In this third annual statement from the QualityWatch programme, our aim is to help policy-makers, healthcare leaders, patient groups and others make sense of quality across health and social care, primarily in England.

Drawing on analysis of over 300 indicators of care quality – from waiting times to staffing levels – and several in-depth studies, we track how health and social care services are managing at a time of huge change. Our programme looks at national-level, year-on-year changes and tries to place them in a wider long-term context, so that we can better understand which areas are performing well and which need attention.

Drawing on analysis of over 300 indicators of care quality and several in-depth studies, we track how health and social care services are managing at a time of huge change.

In our first year (2013) we found that the historic gains made by the NHS throughout the 2000s were, on the whole, being maintained, although problems were beginning to emerge in urgent care services. Last year, we acknowledged that things were still better than a decade ago, but pointed to a marked deterioration in many measures of access, raised questions about the quality of mental health services, and noted worsening conditions for staff in the NHS and social care. 

This year, we have focused our analysis on three important areas of concern: (1) how easily patients can access care; (2) how engaged and motivated the workforce is; and (3) how well we look after the health needs of children and young people.

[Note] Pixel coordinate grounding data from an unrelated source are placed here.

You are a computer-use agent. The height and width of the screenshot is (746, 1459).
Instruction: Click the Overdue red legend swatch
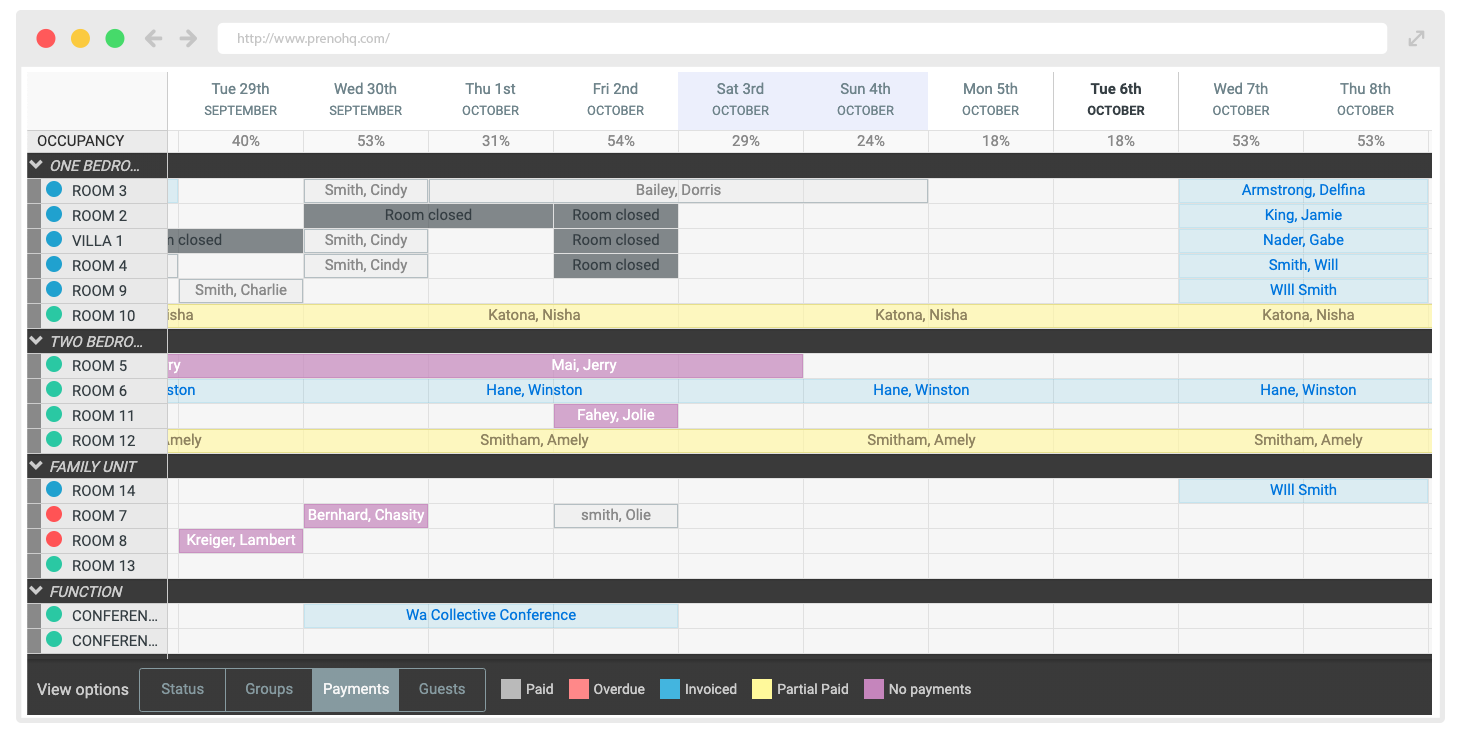[x=579, y=689]
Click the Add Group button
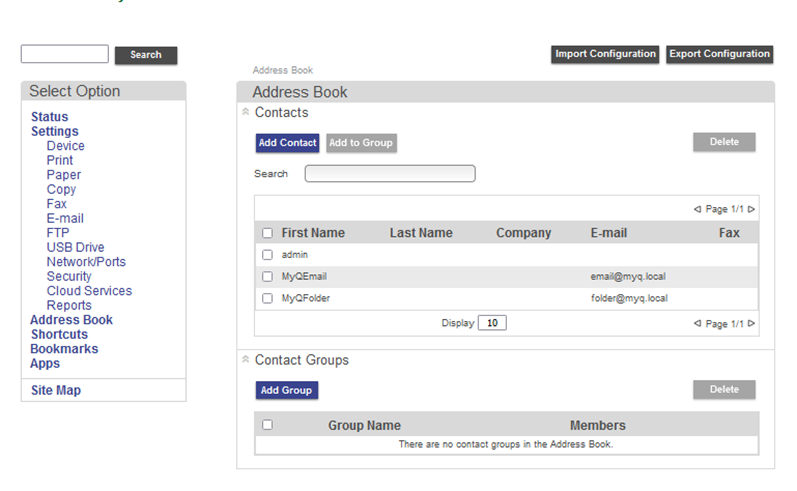 point(286,390)
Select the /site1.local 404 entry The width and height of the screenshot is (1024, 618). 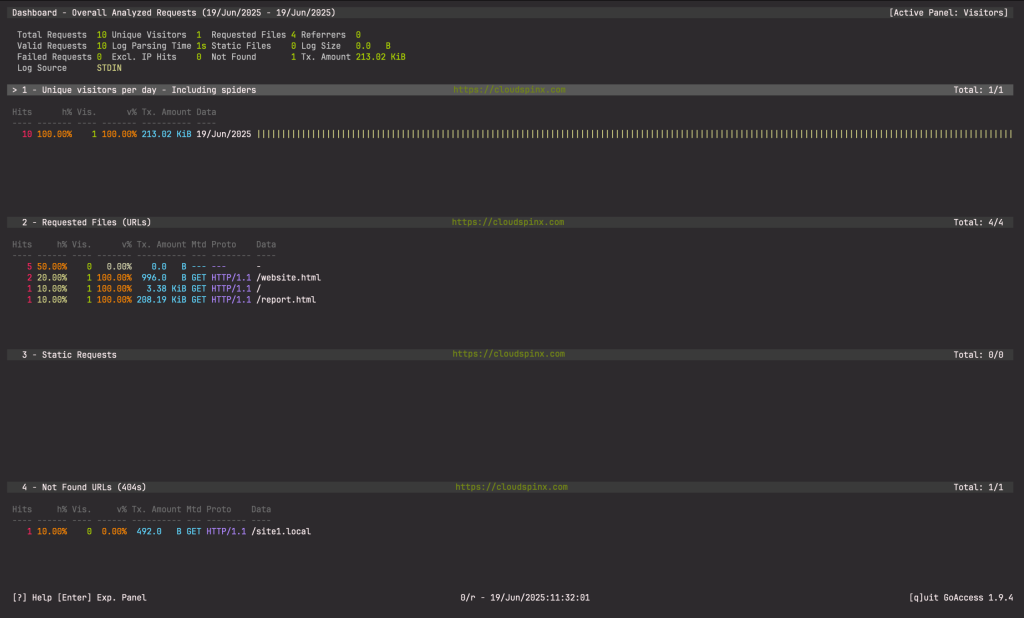click(280, 531)
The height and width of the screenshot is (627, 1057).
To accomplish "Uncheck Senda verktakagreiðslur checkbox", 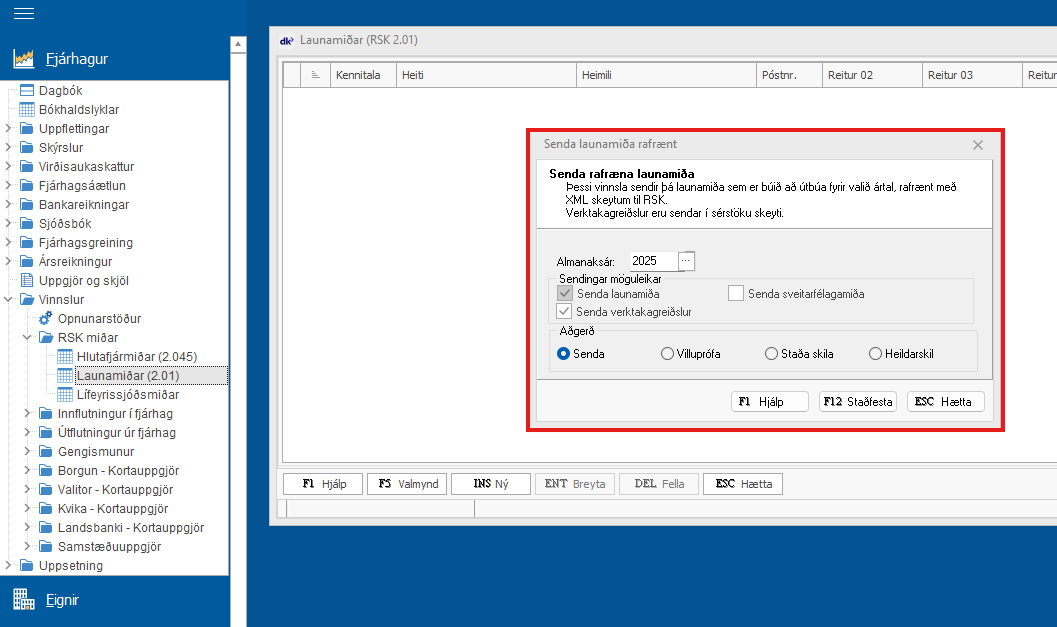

Our report concludes that: 

  • Care services are improving in many areas, with reduction of harm to children, a fall in unplanned admissions for children and young people with chronic conditions, and high vaccination and screening rates. In addition, there have been continued improvements in the measurement and delivery of safety in hospital settings.
  • However, there are increasingly clear signals that quality in some areas is declining and access to hospital, mental health and social care services continues to deteriorate. Performance against some key waiting times has returned to the levels achieved in the late 2000s, and access to some services now appears to be on a consistent downward trend. 
  • Given the relationship between engaged staff and good quality care, there is a substantial risk that the current staffing situation in health and social care may be affecting the care received by patients. There are worrying indications of stress, high vacancy rates and increases in bullying, which should be of major concern to managers and policy-makers.
  • The NHS still lacks vital information to provide a full picture of the quality of its services. This impairs its ability to plan properly, which will make it even harder for it to achieve the £22 billion in efficiency savings it has been tasked with achieving by 2020/21. Improving the visibility of quality is crucial, as sustained financial constraint brings the debate of quality versus cost more to the fore than it has been for some time. 

The first decade of the century saw major investment in health services and some historic gains in performance, particularly in reducing waiting times. However, our third annual assessment of the quality of care in England reveals that improving – or at least maintaining – quality is proving more challenging than in recent times.